There’s a number to quantify the online ad sector’s woes during the past year, and it’s 14.7 percent — the industry’s total drop in ad spending from 2000, according to researcher CMRi, a unit of Taylor Nelson Sofres.
New York-based CMRi said that Internet ad spending for 2001 totaled $2.5 billion, down from $2.87 billion the previous year.
Top spenders during the year were eBay
and General Motors,
which spent about $45.1 million and $43.3 million, respectively, according to CMRi’s figures. Providian Corp. and Amazon.com
followed, with $29.3 million and $27.5 million, respectively.
Other leading advertisers included BarnesandNoble.com,
Bank One Corp.,
AOL Time Warner,
Classmates Online, Vivendi Universal,
and Dell Computer.
Not surprisingly, retail proved the highest-spending industry, shelling out $533.3 million during the year. Spending by media and advertising companies followed closely behind, with $450.5 million. Financial services firms came in third in spending, with $326.2 million.
According to CMRi, Web portal Yahoo!
brought in the most money of any single online media outlet, raking in an estimated $344 million during the year. AOL Time Warner’s America Online unit and Excite followed, with $320 million and $127 million, respectively.
Yahoo! and AOL’s chief rival for page views, Microsoft’s
MSN, took in only $33.6 million, CMRi said.
It’s worth noting that the media firms themselves routinely dispute such figures provided by third parties. MSN, for instance, has said in recent quarters that it’s brought in more ad revenue than Yahoo!, though Microsoft has yet to break out numbers for the unit.
The findings serve as a grim reminder of last year’s hardships, relevant especially in light of recent reports of guarded optimism by some in the media business, who expect an overall advertising rebound later this year. As the thinking goes, 2001 proved to be so bad that 2002 is almost guaranteed to be an improvement.

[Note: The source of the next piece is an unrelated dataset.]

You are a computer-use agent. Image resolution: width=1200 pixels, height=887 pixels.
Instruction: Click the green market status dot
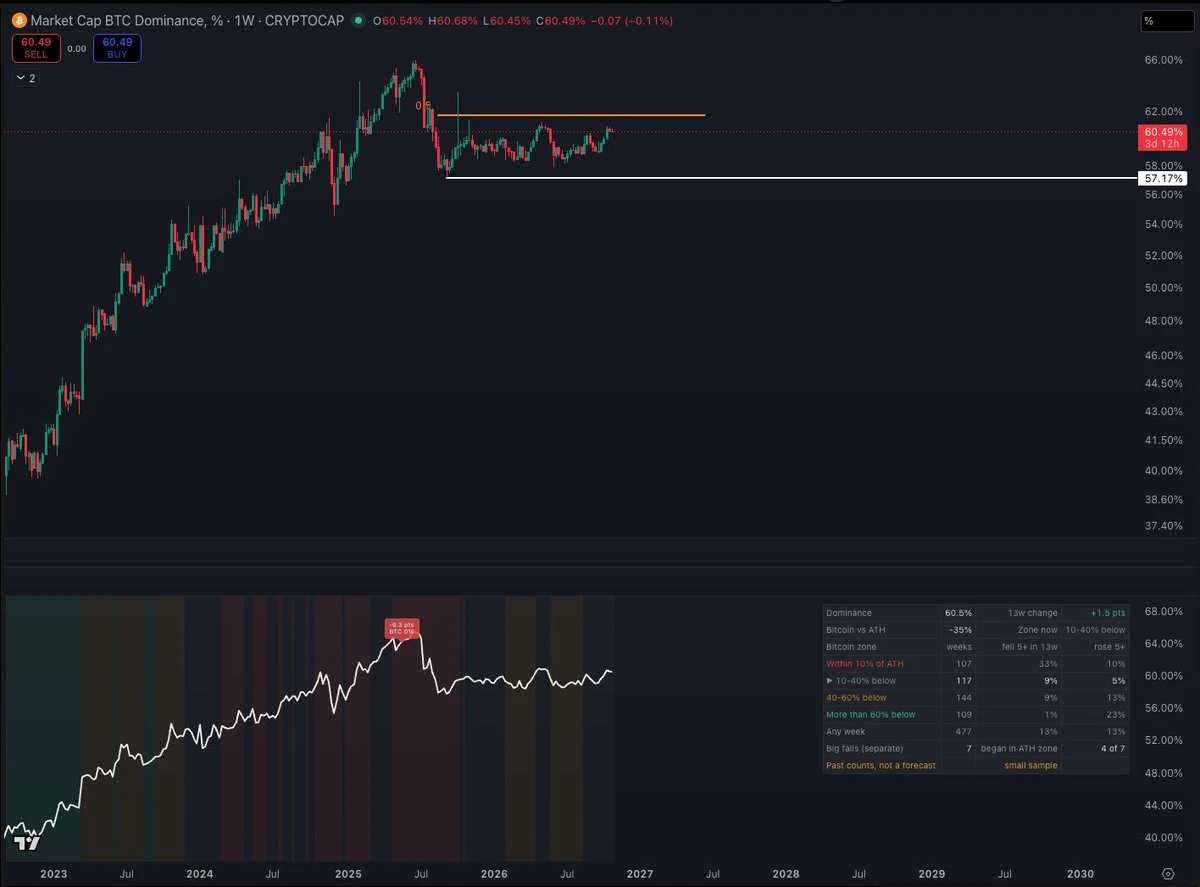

While CMR’s business lies in tracking advertisements rather than making predictions, the market researcher, too, is quick to jump on the bandwagon.
“With the year 2002 already showing some signs of improvement, we’re expecting to see an upswing in spending by third quarter,” said CMR president and chief executive David Peeler. “In fact, CMR estimates that Internet spending will lead the way in 2002, in terms of significant growth, up 8.8 percent from its 2001 total. With subtle signs of recovery on the horizon, the industry awaits the economy’s stabilization, and then we’re hopeful to see advertising revenues reach more positive levels.”
Still, most major online media and advertising companies remain wary of such predictions. DoubleClick,
for instance, said in January that that it anticipates lower first-quarter revenue and wider pro forma losses, from the fourth quarter of 2001. For the full year, DoubleClick projected revenues roughly flat with 2001.